Top of SUPPLIED MATERIAL

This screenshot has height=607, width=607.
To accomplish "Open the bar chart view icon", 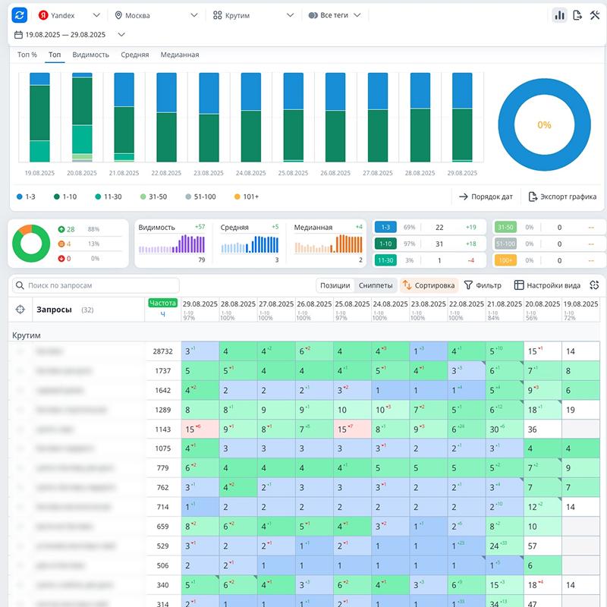I will (559, 15).
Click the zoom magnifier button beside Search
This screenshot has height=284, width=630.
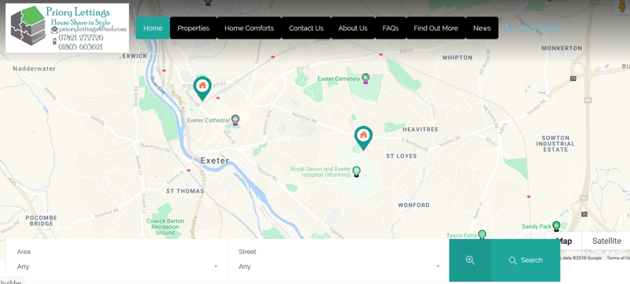pyautogui.click(x=470, y=260)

Bottom of SUPPLIED MATERIAL

Please retype exactly the lines from the one containing "Click the zoom magnifier button beside Search" to the last line of the records above, both included, without any pictures.

Click the zoom magnifier button beside Search
This screenshot has height=284, width=630.
pyautogui.click(x=470, y=260)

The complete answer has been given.